**How to complete this task:** The line with "You are a computer-use", the line with "Take a screenshot with the camera icon", and all lines between them in the material below: return these exactly, and no others.

**Dataset extract:**
== Segment start ==

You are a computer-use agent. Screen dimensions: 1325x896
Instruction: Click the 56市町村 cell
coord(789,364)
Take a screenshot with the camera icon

== Segment end ==
== Segment start ==

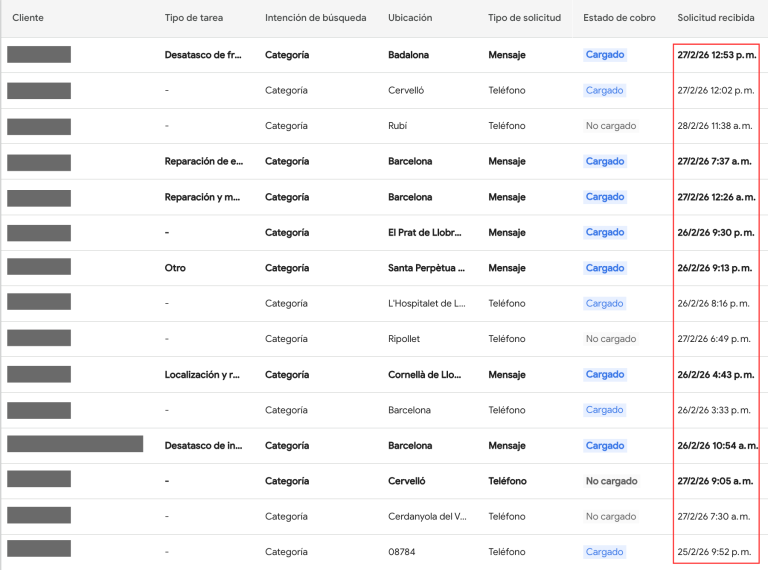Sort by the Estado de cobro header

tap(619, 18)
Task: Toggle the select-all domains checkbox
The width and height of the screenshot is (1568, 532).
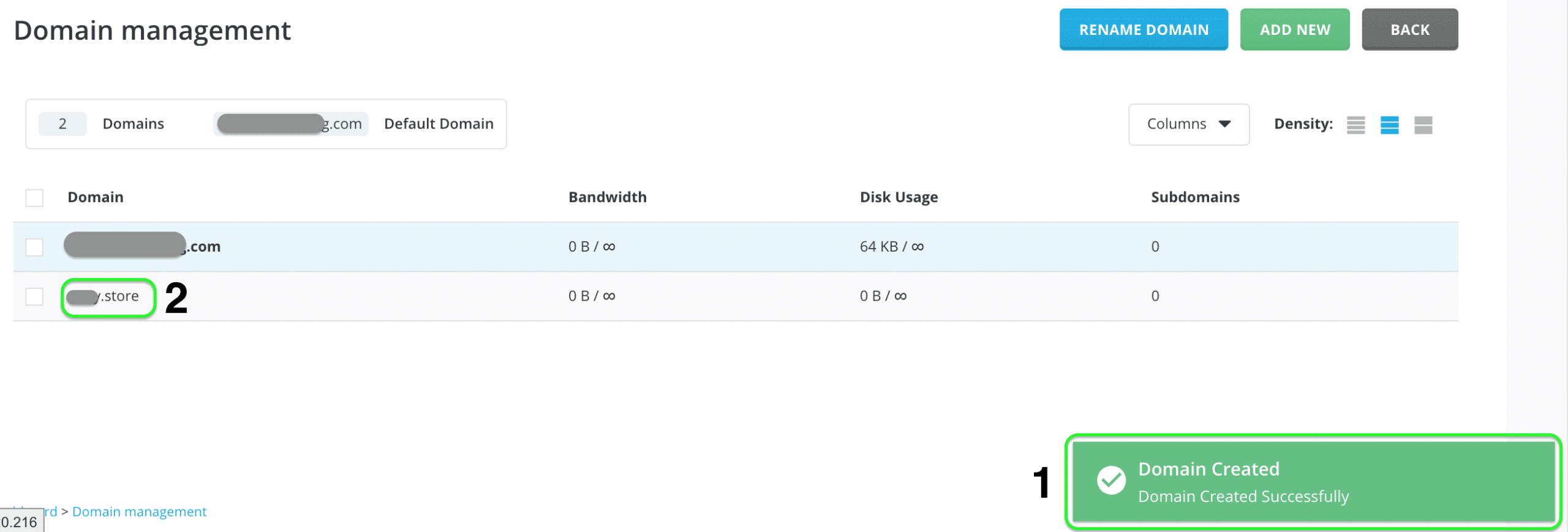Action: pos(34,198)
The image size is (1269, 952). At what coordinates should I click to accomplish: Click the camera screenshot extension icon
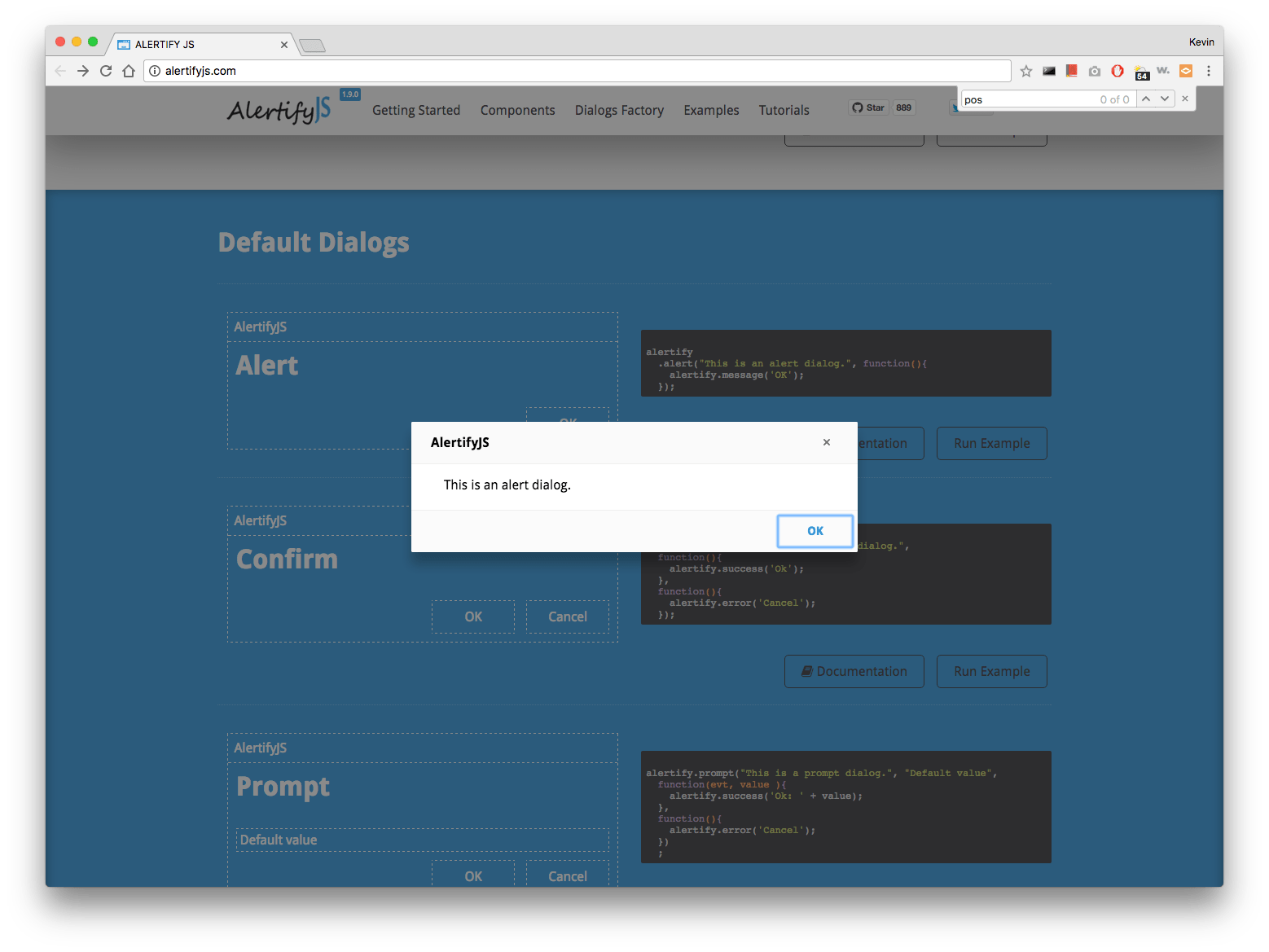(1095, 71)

== Segment end ==

**Reply to the task:**
You are a computer-use agent. Screen dimensions: 1325x896
Instruction: Click the 56市町村 cell
coord(789,364)
Take a screenshot with the camera icon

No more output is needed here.